Dataset excerpts
..............................
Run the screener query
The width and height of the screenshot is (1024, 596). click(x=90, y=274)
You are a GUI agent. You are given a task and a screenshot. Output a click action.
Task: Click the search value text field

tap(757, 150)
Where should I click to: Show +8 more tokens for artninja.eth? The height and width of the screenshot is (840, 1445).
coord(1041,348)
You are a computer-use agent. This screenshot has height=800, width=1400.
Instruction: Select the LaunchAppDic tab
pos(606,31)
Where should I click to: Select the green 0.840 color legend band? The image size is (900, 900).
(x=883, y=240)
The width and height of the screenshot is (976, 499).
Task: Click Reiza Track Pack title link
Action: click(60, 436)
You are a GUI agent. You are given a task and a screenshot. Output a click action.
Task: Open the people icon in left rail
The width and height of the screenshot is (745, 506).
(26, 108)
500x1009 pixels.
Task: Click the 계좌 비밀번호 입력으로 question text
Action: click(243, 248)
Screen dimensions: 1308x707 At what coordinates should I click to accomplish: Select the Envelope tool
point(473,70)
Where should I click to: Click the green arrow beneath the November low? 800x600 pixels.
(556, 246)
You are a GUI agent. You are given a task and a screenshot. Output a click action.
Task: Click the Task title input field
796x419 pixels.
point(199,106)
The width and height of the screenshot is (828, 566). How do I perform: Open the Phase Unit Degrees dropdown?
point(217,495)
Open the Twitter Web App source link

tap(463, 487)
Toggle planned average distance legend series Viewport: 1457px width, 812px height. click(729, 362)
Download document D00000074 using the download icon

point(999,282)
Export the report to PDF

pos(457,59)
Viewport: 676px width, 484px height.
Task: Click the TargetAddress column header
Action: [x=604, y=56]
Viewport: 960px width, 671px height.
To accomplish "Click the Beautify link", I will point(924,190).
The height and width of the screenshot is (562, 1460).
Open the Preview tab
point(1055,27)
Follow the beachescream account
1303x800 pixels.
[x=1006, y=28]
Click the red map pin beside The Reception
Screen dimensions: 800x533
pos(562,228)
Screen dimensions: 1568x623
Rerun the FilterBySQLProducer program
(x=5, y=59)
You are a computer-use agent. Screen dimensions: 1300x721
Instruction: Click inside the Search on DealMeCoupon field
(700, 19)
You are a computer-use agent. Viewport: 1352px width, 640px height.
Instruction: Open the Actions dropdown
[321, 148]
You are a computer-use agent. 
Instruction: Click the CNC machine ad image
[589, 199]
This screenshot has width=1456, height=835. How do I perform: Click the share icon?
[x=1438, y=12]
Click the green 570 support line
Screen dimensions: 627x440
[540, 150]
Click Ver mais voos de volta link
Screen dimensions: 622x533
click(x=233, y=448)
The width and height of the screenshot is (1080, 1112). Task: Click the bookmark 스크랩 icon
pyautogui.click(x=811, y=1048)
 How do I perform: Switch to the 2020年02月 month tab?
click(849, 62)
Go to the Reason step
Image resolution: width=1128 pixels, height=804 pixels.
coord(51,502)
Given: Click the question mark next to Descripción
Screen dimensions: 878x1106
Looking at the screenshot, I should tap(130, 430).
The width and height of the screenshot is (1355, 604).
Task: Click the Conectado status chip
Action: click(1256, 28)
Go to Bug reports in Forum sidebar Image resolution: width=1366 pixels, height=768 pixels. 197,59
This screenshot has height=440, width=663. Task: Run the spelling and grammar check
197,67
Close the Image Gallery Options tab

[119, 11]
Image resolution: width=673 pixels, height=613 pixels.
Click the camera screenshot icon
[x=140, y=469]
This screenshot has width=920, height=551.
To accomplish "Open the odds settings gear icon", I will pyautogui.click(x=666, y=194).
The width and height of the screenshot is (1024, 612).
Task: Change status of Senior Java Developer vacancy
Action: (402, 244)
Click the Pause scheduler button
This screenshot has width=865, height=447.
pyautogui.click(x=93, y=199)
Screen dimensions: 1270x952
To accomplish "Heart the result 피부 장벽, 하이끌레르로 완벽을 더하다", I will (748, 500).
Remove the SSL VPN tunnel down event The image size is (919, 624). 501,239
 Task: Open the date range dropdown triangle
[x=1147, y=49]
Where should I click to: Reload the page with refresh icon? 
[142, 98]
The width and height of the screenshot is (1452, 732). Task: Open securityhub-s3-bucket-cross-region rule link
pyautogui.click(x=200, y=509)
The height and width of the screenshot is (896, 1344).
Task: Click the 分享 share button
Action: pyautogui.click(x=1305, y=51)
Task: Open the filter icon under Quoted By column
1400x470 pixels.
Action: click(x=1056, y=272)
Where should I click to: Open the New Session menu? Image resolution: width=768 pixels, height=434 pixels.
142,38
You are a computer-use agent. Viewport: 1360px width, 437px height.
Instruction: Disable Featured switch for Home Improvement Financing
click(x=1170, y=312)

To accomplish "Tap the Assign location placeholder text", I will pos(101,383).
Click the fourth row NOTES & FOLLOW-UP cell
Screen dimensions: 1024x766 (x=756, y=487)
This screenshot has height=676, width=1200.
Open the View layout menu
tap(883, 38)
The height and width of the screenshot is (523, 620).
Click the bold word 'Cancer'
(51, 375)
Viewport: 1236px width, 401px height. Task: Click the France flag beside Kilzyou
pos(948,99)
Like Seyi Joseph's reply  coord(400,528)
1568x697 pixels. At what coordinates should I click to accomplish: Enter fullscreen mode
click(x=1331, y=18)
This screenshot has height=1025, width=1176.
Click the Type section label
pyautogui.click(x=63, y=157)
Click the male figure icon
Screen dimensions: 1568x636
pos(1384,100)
..............................
Task to carry out:
The entire set of records should be returned exactly.

Output of the task:
Run the screener query
The width and height of the screenshot is (1024, 596). click(x=90, y=274)
You are a GUI agent. You are given a task and a screenshot. Output a click action.
Task: Click the search value text field

tap(757, 150)
Where should I click to: Show +8 more tokens for artninja.eth? The height and width of the screenshot is (840, 1445).
coord(1041,348)
You are a computer-use agent. This screenshot has height=800, width=1400.
Instruction: Select the LaunchAppDic tab
pos(606,31)
Where should I click to: Select the green 0.840 color legend band? The image size is (900, 900).
(x=883, y=240)
The width and height of the screenshot is (976, 499).
Task: Click Reiza Track Pack title link
Action: click(60, 436)
You are a GUI agent. You are given a task and a screenshot. Output a click action.
Task: Open the people icon in left rail
The width and height of the screenshot is (745, 506).
(26, 108)
500x1009 pixels.
Task: Click the 계좌 비밀번호 입력으로 question text
Action: click(243, 248)
Screen dimensions: 1308x707 At what coordinates should I click to accomplish: Select the Envelope tool
point(473,70)
Where should I click to: Click the green arrow beneath the November low? 800x600 pixels.
(556, 246)
You are a GUI agent. You are given a task and a screenshot. Output a click action.
Task: Click the Task title input field
796x419 pixels.
point(199,106)
The width and height of the screenshot is (828, 566). How do I perform: Open the Phase Unit Degrees dropdown?
point(217,495)
Open the Twitter Web App source link

tap(463, 487)
Toggle planned average distance legend series Viewport: 1457px width, 812px height. click(729, 362)
Download document D00000074 using the download icon

point(999,282)
Export the report to PDF

pos(457,59)
Viewport: 676px width, 484px height.
Task: Click the TargetAddress column header
Action: [x=604, y=56]
Viewport: 960px width, 671px height.
To accomplish "Click the Beautify link", I will point(924,190).
The height and width of the screenshot is (562, 1460).
Open the Preview tab
point(1055,27)
Follow the beachescream account
1303x800 pixels.
[x=1006, y=28]
Click the red map pin beside The Reception
Screen dimensions: 800x533
pos(562,228)
Screen dimensions: 1568x623
Rerun the FilterBySQLProducer program
(x=5, y=59)
You are a computer-use agent. Screen dimensions: 1300x721
Instruction: Click inside the Search on DealMeCoupon field
(700, 19)
You are a computer-use agent. Viewport: 1352px width, 640px height.
Instruction: Open the Actions dropdown
[321, 148]
You are a computer-use agent. 
Instruction: Click the CNC machine ad image
[589, 199]
This screenshot has width=1456, height=835. How do I perform: Click the share icon?
[x=1438, y=12]
Click the green 570 support line
Screen dimensions: 627x440
[540, 150]
Click Ver mais voos de volta link
Screen dimensions: 622x533
click(x=233, y=448)
The width and height of the screenshot is (1080, 1112). Task: Click the bookmark 스크랩 icon
pyautogui.click(x=811, y=1048)
 How do I perform: Switch to the 2020年02月 month tab?
click(849, 62)
Go to the Reason step
Image resolution: width=1128 pixels, height=804 pixels.
coord(51,502)
Given: Click the question mark next to Descripción
Screen dimensions: 878x1106
Looking at the screenshot, I should tap(130, 430).
The width and height of the screenshot is (1355, 604).
Task: Click the Conectado status chip
Action: click(1256, 28)
Go to Bug reports in Forum sidebar Image resolution: width=1366 pixels, height=768 pixels. 197,59
This screenshot has height=440, width=663. Task: Run the spelling and grammar check
197,67
Close the Image Gallery Options tab

[119, 11]
Image resolution: width=673 pixels, height=613 pixels.
Click the camera screenshot icon
[x=140, y=469]
This screenshot has width=920, height=551.
To accomplish "Open the odds settings gear icon", I will pyautogui.click(x=666, y=194).
The width and height of the screenshot is (1024, 612).
Task: Change status of Senior Java Developer vacancy
Action: (402, 244)
Click the Pause scheduler button
This screenshot has width=865, height=447.
pyautogui.click(x=93, y=199)
Screen dimensions: 1270x952
To accomplish "Heart the result 피부 장벽, 하이끌레르로 완벽을 더하다", I will (748, 500).
Remove the SSL VPN tunnel down event The image size is (919, 624). 501,239
 Task: Open the date range dropdown triangle
[x=1147, y=49]
Where should I click to: Reload the page with refresh icon? 
[142, 98]
The width and height of the screenshot is (1452, 732). Task: Open securityhub-s3-bucket-cross-region rule link
pyautogui.click(x=200, y=509)
The height and width of the screenshot is (896, 1344).
Task: Click the 分享 share button
Action: pyautogui.click(x=1305, y=51)
Task: Open the filter icon under Quoted By column
1400x470 pixels.
Action: click(x=1056, y=272)
Where should I click to: Open the New Session menu? Image resolution: width=768 pixels, height=434 pixels.
142,38
You are a computer-use agent. Viewport: 1360px width, 437px height.
Instruction: Disable Featured switch for Home Improvement Financing
click(x=1170, y=312)

To accomplish "Tap the Assign location placeholder text", I will pos(101,383).
Click the fourth row NOTES & FOLLOW-UP cell
Screen dimensions: 1024x766 (x=756, y=487)
This screenshot has height=676, width=1200.
Open the View layout menu
tap(883, 38)
The height and width of the screenshot is (523, 620).
Click the bold word 'Cancer'
(51, 375)
Viewport: 1236px width, 401px height. Task: Click the France flag beside Kilzyou
pos(948,99)
Like Seyi Joseph's reply  coord(400,528)
1568x697 pixels. At what coordinates should I click to accomplish: Enter fullscreen mode
click(x=1331, y=18)
This screenshot has height=1025, width=1176.
Click the Type section label
pyautogui.click(x=63, y=157)
Click the male figure icon
Screen dimensions: 1568x636
pos(1384,100)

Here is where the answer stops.